The mentor program, sponsored jointly by The American Society of Human Genetics, The National Human Genome Research Institute, The Genetic Alliance, and the Genetics Society of America encompasses roughly 1200 geneticists in the United States, Canada, and Mexico, and 37 other countries who have expressed a willingness to participate in local educational efforts such as DNA day for kindergarten-through-the 12th grade level. We have worked to inform superintendents, science coordinators, and science and biology teachers of the mentor network and educational resources available for use in the classroom. The ASHG organized a meeting last month that brought together representatives of major science teachers groups, organizations that provide online educational material for genetics, experts involved in the Biological Science Curriculum Study textbooks, and a number of other interested parties. Loraine Omen-Gaines, of the Information and Education Committee, was the prime mover and organizer. These discussions, which have now just begun and are in their infancy, are designed to establish partnerships between the Society and educators. There are a number of ways we have explored involving our Society in the education effort, including developing a "clearing house" on our Web site for already existing age-appropriate, well-vetted educational material for our mentors to use when they volunteer in classrooms, joining state and local networks established by the National Science Teachers dedicated to this effort, to even getting involved in consulting with textbook companies that put biology textbooks into thousands and thousands of classrooms around the country.

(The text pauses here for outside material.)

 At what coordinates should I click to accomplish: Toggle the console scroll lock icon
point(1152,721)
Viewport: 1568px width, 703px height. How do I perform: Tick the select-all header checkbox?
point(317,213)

This effort is an important part of our mission, but I also recognize that we are a small organization whose members volunteer their time and energy to the cause. We all have full-time jobs already. We have a well-run meeting and a presence in the hearing rooms and offices were important public policy is made because we have wonderful people on our administrative staff who can focus their energy on the Society's business. The Board of Directors has been very supportive in setting aside a small fund for developing pilot projects in education as well as for hiring an additional ASHG staff member to spearhead an education initiative. If we are to move out beyond the confines of our meeting and our journal, to encourage discourse on applications of human genetics to society at large, as our charter puts it, we need financial resources beyond what we currently can muster. Foundations who might support our efforts will want us to show that the members are willing to pitch in and support our efforts by contributing. I am launching a fund-raising campaign, to form the basis of an effort in the near future to highlight our initiatives in education to potential donors, either individual or corporate. To start this campaign off, I have a pledge from the Board of Directors to kick-start our campaign. My hope is that the membership will join-in when we come knocking.
The members of this society are dedicated to exploring the many ramifications of human genetics research and informing the public about what we do and why.
Our willingness to embrace interdisciplinary approaches and our commitment to have an ongoing dialogue with policy makers and the public is "what's special about the human in human genetics."
Thank you for your attention and enjoy the rest of the meeting. I certainly will!